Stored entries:

<<<<

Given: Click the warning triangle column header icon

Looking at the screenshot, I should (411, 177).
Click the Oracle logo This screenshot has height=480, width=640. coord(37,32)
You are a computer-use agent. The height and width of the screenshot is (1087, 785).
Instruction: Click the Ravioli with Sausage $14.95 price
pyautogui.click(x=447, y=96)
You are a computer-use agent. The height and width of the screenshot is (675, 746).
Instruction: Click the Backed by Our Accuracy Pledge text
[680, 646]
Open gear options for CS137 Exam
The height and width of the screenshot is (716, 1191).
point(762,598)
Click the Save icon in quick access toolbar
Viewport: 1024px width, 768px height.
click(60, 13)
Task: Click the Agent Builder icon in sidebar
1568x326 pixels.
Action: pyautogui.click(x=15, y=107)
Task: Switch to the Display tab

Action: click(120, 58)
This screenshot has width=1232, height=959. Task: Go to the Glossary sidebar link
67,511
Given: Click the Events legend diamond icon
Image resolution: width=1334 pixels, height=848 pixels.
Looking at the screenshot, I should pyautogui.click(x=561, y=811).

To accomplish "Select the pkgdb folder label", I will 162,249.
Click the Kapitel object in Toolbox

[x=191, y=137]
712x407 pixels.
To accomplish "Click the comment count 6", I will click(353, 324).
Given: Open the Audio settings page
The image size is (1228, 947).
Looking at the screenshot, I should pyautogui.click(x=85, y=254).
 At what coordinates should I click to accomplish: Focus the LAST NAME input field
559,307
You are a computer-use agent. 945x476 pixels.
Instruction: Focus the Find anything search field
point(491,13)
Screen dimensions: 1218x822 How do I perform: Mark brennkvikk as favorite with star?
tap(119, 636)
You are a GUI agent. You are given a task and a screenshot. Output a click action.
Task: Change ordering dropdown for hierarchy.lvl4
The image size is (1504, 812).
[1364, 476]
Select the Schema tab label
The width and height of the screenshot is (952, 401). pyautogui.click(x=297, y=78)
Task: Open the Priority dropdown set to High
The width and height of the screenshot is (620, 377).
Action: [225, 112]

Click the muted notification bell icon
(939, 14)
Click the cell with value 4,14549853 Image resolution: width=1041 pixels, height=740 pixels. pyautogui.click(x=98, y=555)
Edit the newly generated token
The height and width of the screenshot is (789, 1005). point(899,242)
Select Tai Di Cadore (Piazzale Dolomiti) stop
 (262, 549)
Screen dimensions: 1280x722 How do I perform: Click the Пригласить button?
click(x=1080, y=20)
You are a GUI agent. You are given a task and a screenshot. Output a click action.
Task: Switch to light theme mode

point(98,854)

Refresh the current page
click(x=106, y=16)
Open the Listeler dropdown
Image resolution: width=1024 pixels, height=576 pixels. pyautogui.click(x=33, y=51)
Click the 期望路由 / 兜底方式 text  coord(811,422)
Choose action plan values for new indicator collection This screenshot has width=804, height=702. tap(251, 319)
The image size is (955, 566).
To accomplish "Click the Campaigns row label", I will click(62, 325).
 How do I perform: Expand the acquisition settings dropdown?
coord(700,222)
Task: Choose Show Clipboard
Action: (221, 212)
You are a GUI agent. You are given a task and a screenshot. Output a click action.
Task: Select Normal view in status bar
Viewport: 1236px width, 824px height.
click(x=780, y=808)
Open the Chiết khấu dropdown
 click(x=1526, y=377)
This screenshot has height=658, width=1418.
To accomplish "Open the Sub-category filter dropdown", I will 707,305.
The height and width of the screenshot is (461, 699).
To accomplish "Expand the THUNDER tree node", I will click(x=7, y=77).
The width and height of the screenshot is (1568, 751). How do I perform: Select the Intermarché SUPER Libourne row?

>>>>

Return every entry above with nothing altered.

ANSWER SPACE:
Given: Click the warning triangle column header icon

Looking at the screenshot, I should (411, 177).
Click the Oracle logo This screenshot has height=480, width=640. coord(37,32)
You are a computer-use agent. The height and width of the screenshot is (1087, 785).
Instruction: Click the Ravioli with Sausage $14.95 price
pyautogui.click(x=447, y=96)
You are a computer-use agent. The height and width of the screenshot is (675, 746).
Instruction: Click the Backed by Our Accuracy Pledge text
[680, 646]
Open gear options for CS137 Exam
The height and width of the screenshot is (716, 1191).
point(762,598)
Click the Save icon in quick access toolbar
Viewport: 1024px width, 768px height.
click(60, 13)
Task: Click the Agent Builder icon in sidebar
1568x326 pixels.
Action: pyautogui.click(x=15, y=107)
Task: Switch to the Display tab

Action: click(120, 58)
This screenshot has width=1232, height=959. Task: Go to the Glossary sidebar link
67,511
Given: Click the Events legend diamond icon
Image resolution: width=1334 pixels, height=848 pixels.
Looking at the screenshot, I should pyautogui.click(x=561, y=811).

To accomplish "Select the pkgdb folder label", I will 162,249.
Click the Kapitel object in Toolbox

[x=191, y=137]
712x407 pixels.
To accomplish "Click the comment count 6", I will click(353, 324).
Given: Open the Audio settings page
The image size is (1228, 947).
Looking at the screenshot, I should pyautogui.click(x=85, y=254).
 At what coordinates should I click to accomplish: Focus the LAST NAME input field
559,307
You are a computer-use agent. 945x476 pixels.
Instruction: Focus the Find anything search field
point(491,13)
Screen dimensions: 1218x822 How do I perform: Mark brennkvikk as favorite with star?
tap(119, 636)
You are a GUI agent. You are given a task and a screenshot. Output a click action.
Task: Change ordering dropdown for hierarchy.lvl4
The image size is (1504, 812).
[1364, 476]
Select the Schema tab label
The width and height of the screenshot is (952, 401). pyautogui.click(x=297, y=78)
Task: Open the Priority dropdown set to High
The width and height of the screenshot is (620, 377).
Action: [225, 112]

Click the muted notification bell icon
(939, 14)
Click the cell with value 4,14549853 Image resolution: width=1041 pixels, height=740 pixels. pyautogui.click(x=98, y=555)
Edit the newly generated token
The height and width of the screenshot is (789, 1005). point(899,242)
Select Tai Di Cadore (Piazzale Dolomiti) stop
 (262, 549)
Screen dimensions: 1280x722 How do I perform: Click the Пригласить button?
click(x=1080, y=20)
You are a GUI agent. You are given a task and a screenshot. Output a click action.
Task: Switch to light theme mode

point(98,854)

Refresh the current page
click(x=106, y=16)
Open the Listeler dropdown
Image resolution: width=1024 pixels, height=576 pixels. pyautogui.click(x=33, y=51)
Click the 期望路由 / 兜底方式 text  coord(811,422)
Choose action plan values for new indicator collection This screenshot has width=804, height=702. tap(251, 319)
The image size is (955, 566).
To accomplish "Click the Campaigns row label", I will click(62, 325).
 How do I perform: Expand the acquisition settings dropdown?
coord(700,222)
Task: Choose Show Clipboard
Action: (221, 212)
You are a GUI agent. You are given a task and a screenshot. Output a click action.
Task: Select Normal view in status bar
Viewport: 1236px width, 824px height.
click(x=780, y=808)
Open the Chiết khấu dropdown
 click(x=1526, y=377)
This screenshot has height=658, width=1418.
To accomplish "Open the Sub-category filter dropdown", I will 707,305.
The height and width of the screenshot is (461, 699).
To accomplish "Expand the THUNDER tree node", I will click(x=7, y=77).
The width and height of the screenshot is (1568, 751). How do I perform: Select the Intermarché SUPER Libourne row?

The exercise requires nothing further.